As prices have climbed there too, along with the limited water rights needed to build, some developers are looking to another community.

Mound House, just east of Carson City in Lyon County, has been known more for its brothels and industrial businesses than for rows of nice, new homes with trim, green lawns.

Two developers want to change that by bringing in infrastructure for more than 500 mobile-home lots and new retail.

“I think there is a need for commercial growth out there and affordable housing for the workers,” said Phil Cowee, a partner in Diamondback Properties, which owns the 103 acres for this project. “We could build services for the existing and future residents of Mound House.”

At total build out, he estimated this to be a $30 million project.

“As a business owner, it’d be nice to develop a little more commercial here,” said Kim Sayre, a nail technician at Handjive.

Cowee; John Cowee, his father; and Bill Miles own the land and the water rights. Cowee said the development is contingent on getting a waste-water line out to Mound House from Dayton. That could cost between $5 million and $7 million. Mound House businesses and residents operate off septic systems.

Lyon County Commissioner Bob Milz, who lives in Dayton, said Mound House probably wouldn’t be getting waster-water treatment any time soon if not for this project. He estimates thousands already live in Mound House, and expects it will grow with this project. The Dayton area supports about 15,000 residents.

“This is a step in the right direction,” Milz said. “We need something like this.”

In about three years, commuters on Highway 50 East between Carson City and Dayton will see this large residential and commercial development under construction north of Highway 50 East, just about two miles past the Carson City border.

“I see a lot of fill-in (coming) between Dayton and Carson City,” said veteran Carson City and Dayton home builder Dwight Millard.

Lower-cost manufactured homes will be on 72 acres. There’s another 18 acres planned for those who want to rent smaller apartments or fourplexes. These families will be shopping on 13 acres of commercial off Highway 50 and Newman Lane.

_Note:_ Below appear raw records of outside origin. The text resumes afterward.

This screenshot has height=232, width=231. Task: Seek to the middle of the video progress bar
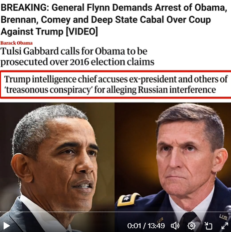pyautogui.click(x=116, y=212)
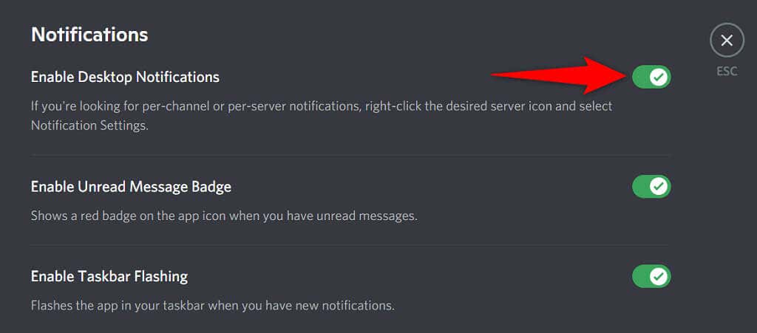This screenshot has height=333, width=757.
Task: Select the Notifications heading
Action: (x=89, y=35)
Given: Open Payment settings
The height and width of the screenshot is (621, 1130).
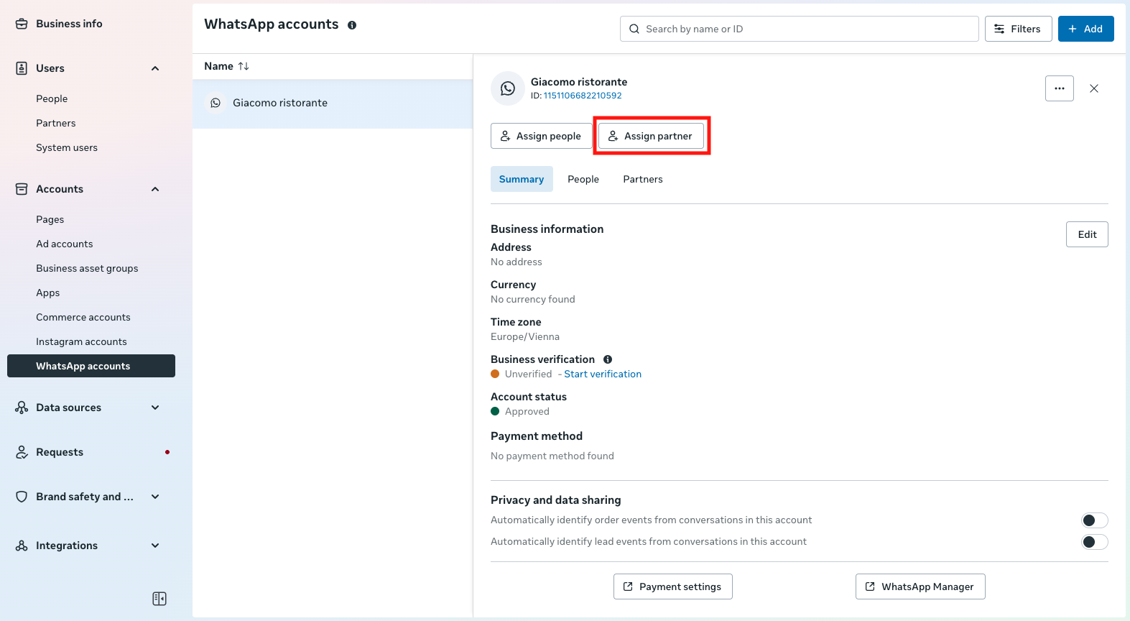Looking at the screenshot, I should [x=672, y=587].
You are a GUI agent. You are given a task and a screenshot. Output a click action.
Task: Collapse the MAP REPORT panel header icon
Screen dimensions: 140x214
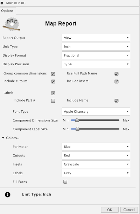[2, 3]
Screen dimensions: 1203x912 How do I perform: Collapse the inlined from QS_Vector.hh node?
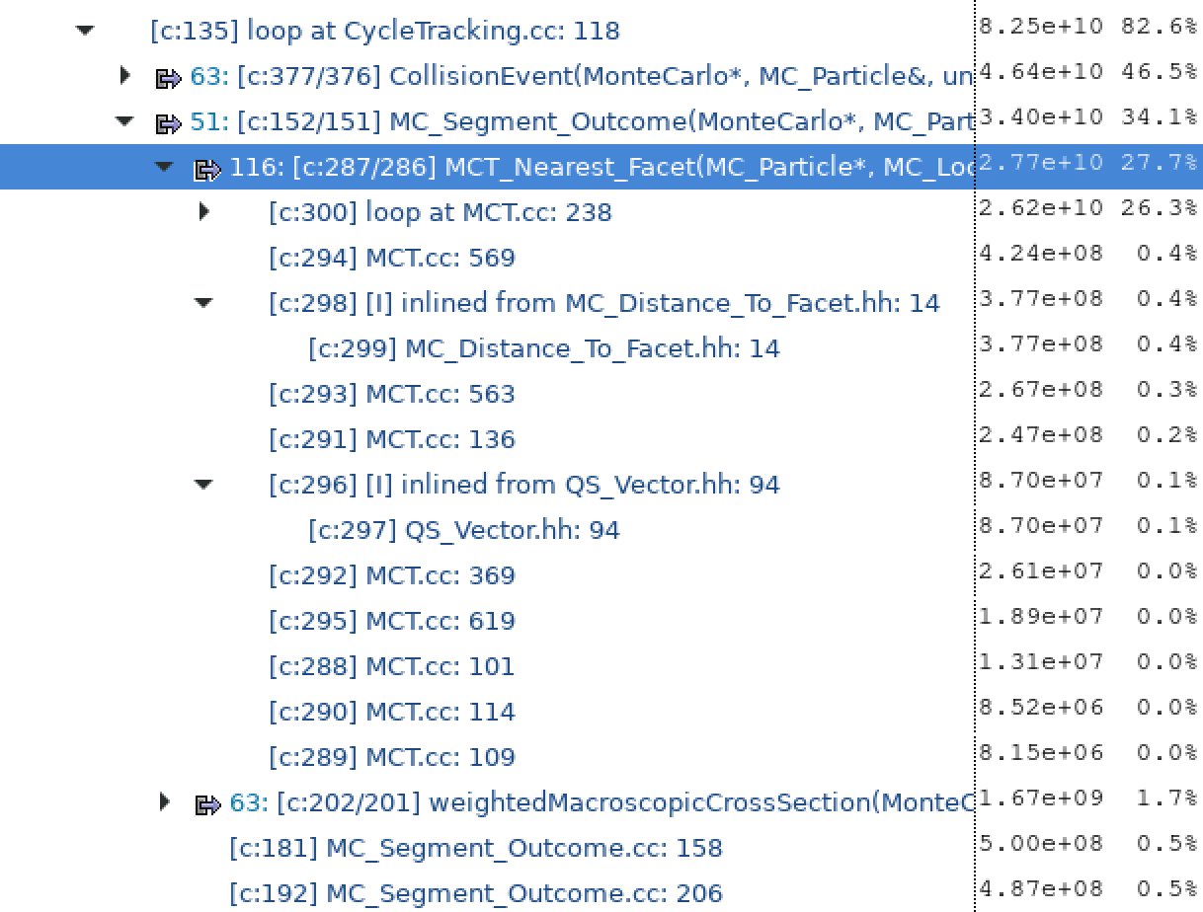point(203,485)
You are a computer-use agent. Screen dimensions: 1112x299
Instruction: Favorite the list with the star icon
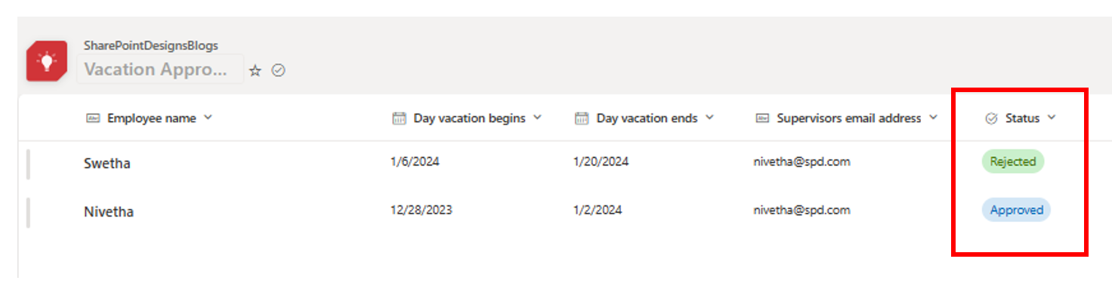pyautogui.click(x=255, y=70)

“Potentially this is the next area real close to Carson City that has affordability,” said Miles, a partner in Diamondback Properties. He is also the owner of Miles Construction, of Mound House.

The goal is to make this stretch of 50 a little more like home, and many will profit off that. Clayton Homes, a manufactured home seller in Mound House, expects this will bring plenty of business its way.

As Carson City’s market increased in the boom years from 2002 to 2005, families went looking for homes in Dayton. Now it’s all been bought, said Krisann Seiler-Tagay, general manager of Clayton Homes.

“There is still some, but it’s about what you consider affordable,” she said. “For most people, that’s under $200,000. You might find it, but it’ll be a really old home.”

A single-wide manufactured home can sell for $50,000. A double wide sells for $60,000 to $100,000. Monthly rent on Diamondback land could be as low as $300.

This focus on lower-income housing worries Janine Schach, who owns Bloomers florist on the highway.

“If it’s just hard-working people, I don’t mind it,” she said. “My concern would be if families start moving in, and they’re on meth. That concerns me as a business owner.”

If there were more homes in Mound House that she would’ve liked, Sherrie Tracy would’ve stayed there. She and her husband, Jim Tracy, recently moved to Mark Twain. They own Bytes RX, a computer repair business at 10113 Highway 50 E.

“I’d like to move back to Mound House because it’s closer to work,” she said. “The commute has too many speeders.”

Contrary to what others may think, Tracy doesn’t mind living or working next to brothels. She’s hoping this project doesn’t crowd them out.

“I don’t want to lose our cat houses,” she said. “A lot of the businesses around here work with them.”

Cowee doesn’t think the brothels will get pushed out.

“They’ve been there a long time,” he said.

Average home prices in Q1 2006

Lyon County: $250,400. Prices are expected to increase in the second quarter.

Carson City: $310,600. Prices are expected to increase.